There are so many places to go with this movie and the various theories, etc, that we’ve been studying and discussing with class. Informally, I enjoyed the movie. I thought it was intelligent and thought-provoking, and it is one of the few I believe I would also have enjoyed as a naive viewer as well. Without having attended English 5380 and without having read Baudrillard’s work “Simulacra and Simulations: The Precession of Simulacra”, I think what I would have most noticed was the creepy voyeurism of the whole thing. It’s reality television gone to a terrifying level. Some might argue that it is more real than our so-called reality television because Truman’s life is lived without the knowledge of the cameras all around him – therefore, the viewer is supposed to assume that everything he does is absolutely genuine, even if nothing else in his entire world is.

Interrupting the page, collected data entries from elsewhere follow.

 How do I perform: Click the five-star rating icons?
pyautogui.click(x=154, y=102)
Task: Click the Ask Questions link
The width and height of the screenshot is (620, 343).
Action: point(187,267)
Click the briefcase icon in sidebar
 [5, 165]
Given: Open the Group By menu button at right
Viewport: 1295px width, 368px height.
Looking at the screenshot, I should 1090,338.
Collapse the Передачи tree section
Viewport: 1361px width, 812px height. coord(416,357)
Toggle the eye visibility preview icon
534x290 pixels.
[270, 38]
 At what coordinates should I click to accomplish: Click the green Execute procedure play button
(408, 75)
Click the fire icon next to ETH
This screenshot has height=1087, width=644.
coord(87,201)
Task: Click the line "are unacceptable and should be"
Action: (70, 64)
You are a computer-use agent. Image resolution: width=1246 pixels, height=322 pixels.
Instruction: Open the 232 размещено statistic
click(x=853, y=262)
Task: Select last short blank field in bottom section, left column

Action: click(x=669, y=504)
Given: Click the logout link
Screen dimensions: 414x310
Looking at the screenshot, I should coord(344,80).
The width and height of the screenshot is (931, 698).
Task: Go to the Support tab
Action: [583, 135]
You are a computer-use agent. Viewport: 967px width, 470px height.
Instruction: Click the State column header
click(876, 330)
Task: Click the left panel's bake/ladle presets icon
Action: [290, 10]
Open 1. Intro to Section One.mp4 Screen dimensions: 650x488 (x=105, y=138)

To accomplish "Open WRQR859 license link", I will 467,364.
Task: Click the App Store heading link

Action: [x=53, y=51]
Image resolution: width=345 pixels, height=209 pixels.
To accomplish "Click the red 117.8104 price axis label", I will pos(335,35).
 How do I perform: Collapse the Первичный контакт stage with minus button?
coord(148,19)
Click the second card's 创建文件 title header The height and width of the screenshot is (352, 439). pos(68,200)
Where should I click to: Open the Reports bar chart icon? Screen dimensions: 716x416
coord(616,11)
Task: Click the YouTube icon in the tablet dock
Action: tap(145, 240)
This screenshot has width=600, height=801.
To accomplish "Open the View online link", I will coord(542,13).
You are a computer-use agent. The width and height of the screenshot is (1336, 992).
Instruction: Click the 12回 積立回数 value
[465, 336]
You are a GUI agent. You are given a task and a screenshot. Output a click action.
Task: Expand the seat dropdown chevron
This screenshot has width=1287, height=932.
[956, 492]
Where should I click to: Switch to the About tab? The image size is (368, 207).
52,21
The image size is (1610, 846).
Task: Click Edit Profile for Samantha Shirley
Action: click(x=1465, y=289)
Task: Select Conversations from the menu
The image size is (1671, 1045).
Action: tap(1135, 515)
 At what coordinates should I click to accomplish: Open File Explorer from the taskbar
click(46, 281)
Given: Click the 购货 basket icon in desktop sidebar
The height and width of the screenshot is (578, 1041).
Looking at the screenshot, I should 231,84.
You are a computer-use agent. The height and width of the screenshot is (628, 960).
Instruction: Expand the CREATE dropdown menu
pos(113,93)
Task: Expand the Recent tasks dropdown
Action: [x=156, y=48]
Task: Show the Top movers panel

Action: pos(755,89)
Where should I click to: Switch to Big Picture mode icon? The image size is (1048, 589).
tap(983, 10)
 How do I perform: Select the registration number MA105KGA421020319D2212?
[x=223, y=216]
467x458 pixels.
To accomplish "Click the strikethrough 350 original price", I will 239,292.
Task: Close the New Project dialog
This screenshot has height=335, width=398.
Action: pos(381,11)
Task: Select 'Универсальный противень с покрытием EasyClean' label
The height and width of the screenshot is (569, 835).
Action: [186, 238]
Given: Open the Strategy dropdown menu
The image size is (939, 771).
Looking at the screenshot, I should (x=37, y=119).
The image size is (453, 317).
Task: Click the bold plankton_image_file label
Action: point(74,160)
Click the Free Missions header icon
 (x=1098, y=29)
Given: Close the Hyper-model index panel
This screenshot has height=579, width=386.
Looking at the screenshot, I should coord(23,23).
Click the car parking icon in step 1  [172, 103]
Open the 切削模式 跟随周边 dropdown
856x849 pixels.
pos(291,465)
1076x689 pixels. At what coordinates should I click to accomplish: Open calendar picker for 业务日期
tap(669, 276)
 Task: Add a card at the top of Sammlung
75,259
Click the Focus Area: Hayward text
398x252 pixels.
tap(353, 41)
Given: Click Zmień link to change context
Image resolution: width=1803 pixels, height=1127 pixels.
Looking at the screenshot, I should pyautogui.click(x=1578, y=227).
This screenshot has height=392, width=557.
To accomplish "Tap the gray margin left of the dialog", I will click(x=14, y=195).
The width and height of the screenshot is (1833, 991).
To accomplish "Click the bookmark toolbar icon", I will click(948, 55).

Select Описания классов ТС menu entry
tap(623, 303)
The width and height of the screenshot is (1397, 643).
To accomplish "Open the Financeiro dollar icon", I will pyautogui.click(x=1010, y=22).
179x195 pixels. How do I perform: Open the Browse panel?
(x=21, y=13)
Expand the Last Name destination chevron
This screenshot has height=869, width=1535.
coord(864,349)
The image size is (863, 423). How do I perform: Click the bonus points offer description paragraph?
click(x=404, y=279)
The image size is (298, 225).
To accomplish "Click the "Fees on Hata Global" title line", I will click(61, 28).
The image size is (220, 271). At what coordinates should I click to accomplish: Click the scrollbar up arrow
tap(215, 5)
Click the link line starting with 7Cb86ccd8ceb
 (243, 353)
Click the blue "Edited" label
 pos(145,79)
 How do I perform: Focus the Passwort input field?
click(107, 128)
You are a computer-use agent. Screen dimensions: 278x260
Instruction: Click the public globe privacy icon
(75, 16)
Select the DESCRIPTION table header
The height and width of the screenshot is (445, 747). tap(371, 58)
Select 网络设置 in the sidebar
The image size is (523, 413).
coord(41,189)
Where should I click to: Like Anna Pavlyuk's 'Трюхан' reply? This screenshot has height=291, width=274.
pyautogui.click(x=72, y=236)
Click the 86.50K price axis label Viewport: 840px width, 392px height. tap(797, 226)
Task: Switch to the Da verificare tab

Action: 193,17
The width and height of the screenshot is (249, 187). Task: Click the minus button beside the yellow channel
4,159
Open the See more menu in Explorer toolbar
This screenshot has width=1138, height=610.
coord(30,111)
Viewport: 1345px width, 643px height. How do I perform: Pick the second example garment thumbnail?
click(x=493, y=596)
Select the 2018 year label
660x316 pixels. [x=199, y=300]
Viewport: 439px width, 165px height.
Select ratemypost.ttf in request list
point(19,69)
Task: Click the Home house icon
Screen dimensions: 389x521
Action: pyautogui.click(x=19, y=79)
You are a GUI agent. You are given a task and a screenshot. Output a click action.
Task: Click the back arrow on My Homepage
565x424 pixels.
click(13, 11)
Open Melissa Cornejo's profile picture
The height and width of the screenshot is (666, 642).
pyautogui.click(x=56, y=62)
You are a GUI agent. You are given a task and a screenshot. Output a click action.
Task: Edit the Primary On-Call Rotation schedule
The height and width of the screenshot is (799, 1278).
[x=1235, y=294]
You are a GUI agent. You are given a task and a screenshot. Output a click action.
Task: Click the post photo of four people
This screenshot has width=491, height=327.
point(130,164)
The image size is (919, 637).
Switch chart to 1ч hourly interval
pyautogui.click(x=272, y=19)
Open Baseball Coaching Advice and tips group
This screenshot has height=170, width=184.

Though, as I mentioned before, much could be said about this movie in terms of our various studies, I want to focus primarily on the concept of the real and of what Baudrillard refers to as the hyperreal. As JB states: “It is a question of substituting the signs of the real for the real; that is to say of an operation deterring every real process via its operational double…” (1). Undoubtedly, this is what has been done to Truman within his imaginary world. By creating a world in which the only objective is to cover up the fact that it doesn’t ”really” exist, Truman’s parent corporation (another really, really disturbing idea) dissimulates the fact that there is nothing there if they are removed. EVERYTHING dissumulates this fact other than Truman himself; even his relationships are simulated. The undoing of it all occurs when he finds, despite all the efforts of the production crew, something that is not merely a planned representation of a facet of the outside world – the real process of falling in love with an extra rather than with his simulated wife.
I found the public reaction to be both predictable – who doesn’t love a cause? – and ironic. They – supposedly living in the world of the real – are absorbed in Truman’s life and have been for almost thirty years. Is their world really any more real than his?